Task objective: Copy each line below without leaving any out.

Items from a data source:
--------------------

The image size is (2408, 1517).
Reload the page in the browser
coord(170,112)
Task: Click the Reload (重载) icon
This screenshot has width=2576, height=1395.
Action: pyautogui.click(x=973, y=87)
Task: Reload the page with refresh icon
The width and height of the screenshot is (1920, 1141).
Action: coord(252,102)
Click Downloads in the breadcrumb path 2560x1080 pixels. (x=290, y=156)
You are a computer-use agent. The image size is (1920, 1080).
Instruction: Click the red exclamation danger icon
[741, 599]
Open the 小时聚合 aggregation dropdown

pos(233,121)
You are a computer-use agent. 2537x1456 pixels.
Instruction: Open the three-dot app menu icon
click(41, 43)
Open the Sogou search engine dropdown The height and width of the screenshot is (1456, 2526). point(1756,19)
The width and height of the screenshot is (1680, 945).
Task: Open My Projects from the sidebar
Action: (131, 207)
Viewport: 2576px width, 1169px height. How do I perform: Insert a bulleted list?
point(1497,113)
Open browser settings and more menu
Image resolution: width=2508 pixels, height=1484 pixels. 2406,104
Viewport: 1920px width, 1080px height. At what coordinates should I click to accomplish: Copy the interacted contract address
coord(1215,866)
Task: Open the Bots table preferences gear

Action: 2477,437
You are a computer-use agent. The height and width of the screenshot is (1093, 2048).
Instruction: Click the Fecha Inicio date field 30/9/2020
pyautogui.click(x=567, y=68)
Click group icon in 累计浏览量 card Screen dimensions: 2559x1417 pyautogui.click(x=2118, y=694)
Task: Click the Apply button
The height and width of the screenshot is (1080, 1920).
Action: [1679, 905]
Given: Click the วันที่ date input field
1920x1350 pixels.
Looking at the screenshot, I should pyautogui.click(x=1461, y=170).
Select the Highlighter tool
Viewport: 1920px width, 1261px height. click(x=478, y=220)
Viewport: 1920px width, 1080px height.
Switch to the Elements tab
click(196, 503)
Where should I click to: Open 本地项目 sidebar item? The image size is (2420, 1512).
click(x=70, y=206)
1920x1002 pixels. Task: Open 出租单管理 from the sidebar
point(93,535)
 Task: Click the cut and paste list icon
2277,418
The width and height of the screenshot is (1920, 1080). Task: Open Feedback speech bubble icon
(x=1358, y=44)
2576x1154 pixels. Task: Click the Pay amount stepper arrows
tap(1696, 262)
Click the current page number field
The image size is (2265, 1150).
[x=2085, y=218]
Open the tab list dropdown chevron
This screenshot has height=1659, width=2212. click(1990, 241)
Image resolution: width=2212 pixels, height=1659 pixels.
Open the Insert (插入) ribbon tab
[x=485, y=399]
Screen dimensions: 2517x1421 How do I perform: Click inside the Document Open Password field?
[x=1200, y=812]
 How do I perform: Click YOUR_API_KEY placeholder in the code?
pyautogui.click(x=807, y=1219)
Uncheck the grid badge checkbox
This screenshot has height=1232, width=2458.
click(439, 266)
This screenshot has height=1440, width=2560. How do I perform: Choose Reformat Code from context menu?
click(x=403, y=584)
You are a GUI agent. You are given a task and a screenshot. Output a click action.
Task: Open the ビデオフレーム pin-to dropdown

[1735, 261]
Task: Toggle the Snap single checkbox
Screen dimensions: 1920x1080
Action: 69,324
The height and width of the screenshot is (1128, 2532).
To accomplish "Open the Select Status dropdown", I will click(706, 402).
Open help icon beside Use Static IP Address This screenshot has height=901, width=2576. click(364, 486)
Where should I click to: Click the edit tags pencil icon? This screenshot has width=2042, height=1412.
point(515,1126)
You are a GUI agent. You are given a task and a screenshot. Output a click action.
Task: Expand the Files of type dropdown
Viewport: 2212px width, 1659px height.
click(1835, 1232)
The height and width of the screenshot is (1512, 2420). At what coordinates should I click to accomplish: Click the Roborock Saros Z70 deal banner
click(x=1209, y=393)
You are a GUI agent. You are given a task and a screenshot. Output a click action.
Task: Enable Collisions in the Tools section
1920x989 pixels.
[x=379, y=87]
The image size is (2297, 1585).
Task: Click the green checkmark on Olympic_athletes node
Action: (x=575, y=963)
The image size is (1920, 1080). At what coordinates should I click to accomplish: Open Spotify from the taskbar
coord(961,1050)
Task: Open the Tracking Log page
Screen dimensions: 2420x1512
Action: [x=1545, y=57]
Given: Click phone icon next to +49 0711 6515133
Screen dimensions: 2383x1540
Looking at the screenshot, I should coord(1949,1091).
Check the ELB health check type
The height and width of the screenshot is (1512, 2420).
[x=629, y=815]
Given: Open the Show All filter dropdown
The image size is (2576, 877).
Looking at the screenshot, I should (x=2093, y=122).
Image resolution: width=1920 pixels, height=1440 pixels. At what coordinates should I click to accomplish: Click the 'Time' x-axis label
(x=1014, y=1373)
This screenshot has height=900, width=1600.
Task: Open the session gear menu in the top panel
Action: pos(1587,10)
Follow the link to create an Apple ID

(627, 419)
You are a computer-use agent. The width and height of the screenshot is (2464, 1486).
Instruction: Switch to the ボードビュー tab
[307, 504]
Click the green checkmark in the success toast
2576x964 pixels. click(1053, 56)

--------------------

Exercise output:
The image size is (2408, 1517).
Reload the page in the browser
coord(170,112)
Task: Click the Reload (重载) icon
This screenshot has width=2576, height=1395.
Action: pyautogui.click(x=973, y=87)
Task: Reload the page with refresh icon
The width and height of the screenshot is (1920, 1141).
Action: coord(252,102)
Click Downloads in the breadcrumb path 2560x1080 pixels. (x=290, y=156)
You are a computer-use agent. The image size is (1920, 1080).
Instruction: Click the red exclamation danger icon
[741, 599]
Open the 小时聚合 aggregation dropdown

pos(233,121)
You are a computer-use agent. 2537x1456 pixels.
Instruction: Open the three-dot app menu icon
click(41, 43)
Open the Sogou search engine dropdown The height and width of the screenshot is (1456, 2526). point(1756,19)
The width and height of the screenshot is (1680, 945).
Task: Open My Projects from the sidebar
Action: (131, 207)
Viewport: 2576px width, 1169px height. How do I perform: Insert a bulleted list?
point(1497,113)
Open browser settings and more menu
Image resolution: width=2508 pixels, height=1484 pixels. 2406,104
Viewport: 1920px width, 1080px height. At what coordinates should I click to accomplish: Copy the interacted contract address
coord(1215,866)
Task: Open the Bots table preferences gear

Action: 2477,437
You are a computer-use agent. The height and width of the screenshot is (1093, 2048).
Instruction: Click the Fecha Inicio date field 30/9/2020
pyautogui.click(x=567, y=68)
Click group icon in 累计浏览量 card Screen dimensions: 2559x1417 pyautogui.click(x=2118, y=694)
Task: Click the Apply button
The height and width of the screenshot is (1080, 1920).
Action: [1679, 905]
Given: Click the วันที่ date input field
1920x1350 pixels.
Looking at the screenshot, I should pyautogui.click(x=1461, y=170).
Select the Highlighter tool
Viewport: 1920px width, 1261px height. click(x=478, y=220)
Viewport: 1920px width, 1080px height.
Switch to the Elements tab
click(196, 503)
Where should I click to: Open 本地项目 sidebar item? The image size is (2420, 1512).
click(x=70, y=206)
1920x1002 pixels. Task: Open 出租单管理 from the sidebar
point(93,535)
 Task: Click the cut and paste list icon
2277,418
The width and height of the screenshot is (1920, 1080). Task: Open Feedback speech bubble icon
(x=1358, y=44)
2576x1154 pixels. Task: Click the Pay amount stepper arrows
tap(1696, 262)
Click the current page number field
The image size is (2265, 1150).
[x=2085, y=218]
Open the tab list dropdown chevron
This screenshot has height=1659, width=2212. click(1990, 241)
Image resolution: width=2212 pixels, height=1659 pixels.
Open the Insert (插入) ribbon tab
[x=485, y=399]
Screen dimensions: 2517x1421 How do I perform: Click inside the Document Open Password field?
[x=1200, y=812]
 How do I perform: Click YOUR_API_KEY placeholder in the code?
pyautogui.click(x=807, y=1219)
Uncheck the grid badge checkbox
This screenshot has height=1232, width=2458.
click(439, 266)
This screenshot has height=1440, width=2560. How do I perform: Choose Reformat Code from context menu?
click(x=403, y=584)
You are a GUI agent. You are given a task and a screenshot. Output a click action.
Task: Open the ビデオフレーム pin-to dropdown

[1735, 261]
Task: Toggle the Snap single checkbox
Screen dimensions: 1920x1080
Action: 69,324
The height and width of the screenshot is (1128, 2532).
To accomplish "Open the Select Status dropdown", I will click(706, 402).
Open help icon beside Use Static IP Address This screenshot has height=901, width=2576. click(364, 486)
Where should I click to: Click the edit tags pencil icon? This screenshot has width=2042, height=1412.
point(515,1126)
You are a GUI agent. You are given a task and a screenshot. Output a click action.
Task: Expand the Files of type dropdown
Viewport: 2212px width, 1659px height.
click(1835, 1232)
The height and width of the screenshot is (1512, 2420). At what coordinates should I click to accomplish: Click the Roborock Saros Z70 deal banner
click(x=1209, y=393)
You are a GUI agent. You are given a task and a screenshot. Output a click action.
Task: Enable Collisions in the Tools section
1920x989 pixels.
[x=379, y=87]
The image size is (2297, 1585).
Task: Click the green checkmark on Olympic_athletes node
Action: (x=575, y=963)
The image size is (1920, 1080). At what coordinates should I click to accomplish: Open Spotify from the taskbar
coord(961,1050)
Task: Open the Tracking Log page
Screen dimensions: 2420x1512
Action: [x=1545, y=57]
Given: Click phone icon next to +49 0711 6515133
Screen dimensions: 2383x1540
Looking at the screenshot, I should coord(1949,1091).
Check the ELB health check type
The height and width of the screenshot is (1512, 2420).
[x=629, y=815]
Given: Open the Show All filter dropdown
The image size is (2576, 877).
Looking at the screenshot, I should (x=2093, y=122).
Image resolution: width=1920 pixels, height=1440 pixels. At what coordinates should I click to accomplish: Click the 'Time' x-axis label
(x=1014, y=1373)
This screenshot has height=900, width=1600.
Task: Open the session gear menu in the top panel
Action: pos(1587,10)
Follow the link to create an Apple ID

(627, 419)
You are a computer-use agent. The width and height of the screenshot is (2464, 1486).
Instruction: Switch to the ボードビュー tab
[307, 504]
Click the green checkmark in the success toast
2576x964 pixels. click(1053, 56)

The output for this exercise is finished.